# depersonalization concentration & work



## alexmuzio23 (Sep 16, 2008)

ok so ive had dp for 6 months now and i probably going to have to except the fact that its going to be with me for a while. i willing to except that but the only problem that really bothers me is my concentration levels. i feel disabled to do anything because i cant focus long enough. driving is very difficult. how does one keep job like this ??? ive tried working before with this and got fired because the boss thought i was on drugs. like i said its not really the sensation itself that bothers me but the lack of awareness and concentration that is affecting me to accomplish anything ???


----------



## egodeath (Oct 27, 2008)

Guralnik, Schmeidler, and Simeon (2000) found cognitive deficits in people with DPD. You might want to talk to a psychiatrist about therapy that might enhance your mental performance or stimulant drugs such as dextroamphetamine (Adderall/Dexedrine), methylphenidate (Ritalin), or modafinil (Provigil).
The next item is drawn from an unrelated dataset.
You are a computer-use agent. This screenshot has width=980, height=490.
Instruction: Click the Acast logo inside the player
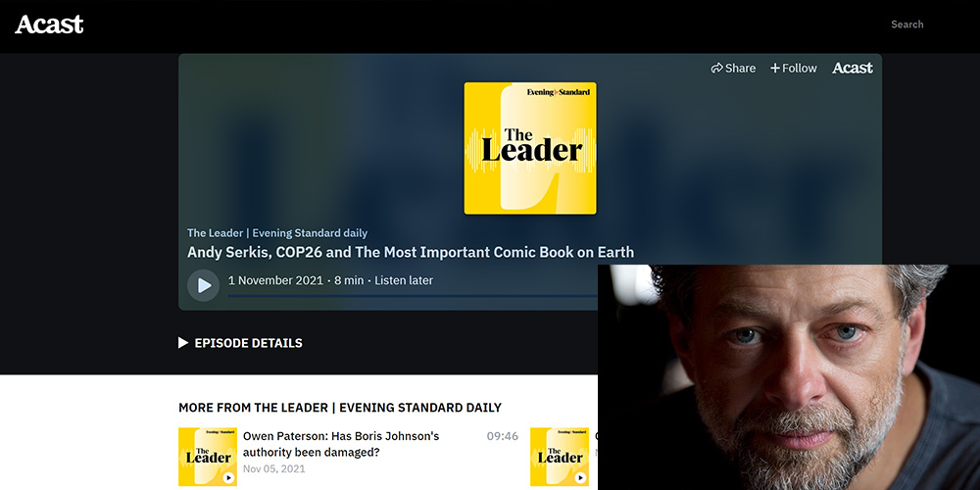point(852,69)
Feeling Unreal: Cognitive Processes in Depersonalization

Orna Guralnik, Psy.D., James Schmeidler, Ph.D., and Daphne Simeon, M.D.
OBJECTIVE: Depersonalization disorder is characterized by a detachment from one?s sense of self and one?s surroundings that leads to considerable distress and impairment yet an intact testing of reality. Depersonalized individuals often report difficulties in perception, concentration, and memory; however, data on their cognitive profiles are lacking. METHOD: Fifteen patients with depersonalization disorder were compared to 15 matched normal comparison subjects on a comprehensive neuropsychological test battery that assessed cognitive function. RESULTS: The subjects with depersonalization disorder showed a distinct cognitive profile. They performed significantly worse than the comparison subjects on certain measures of attention, short-term visual and verbal memory, and spatial reasoning within the context of comparable intellectual abilities. CONCLUSIONS: The authors propose that depersonalization involves alterations in the attentional and perceptual systems, specifically in the ability to effortfully control the focus of attention. These early encoding deficits are hypothesized to have a deleterious effect on the short-term memory system; they manifest as deficits in the ability to take in new information but not in the ability to conceptualize and manipulate previously encoded information.


----------



## jbar41 (Oct 31, 2008)

It sucks man, I know. Thankfully, I have a pretty non-taxing job that is very easy-going as far as hours go. I don't NEED to concentrate all day, every day. That said, I've had some difficulties being at work - afraid of a DP episode or a panic attack, or forgetting where I am. It's distressing, no doubt about it. Best advice I can give is to talk to somebody about it, and be open and honest with them. On top of that, are you doing something you enjoy doing? I'm sure it would be a lot easier for you to "get into" your work if you enjoyed it more.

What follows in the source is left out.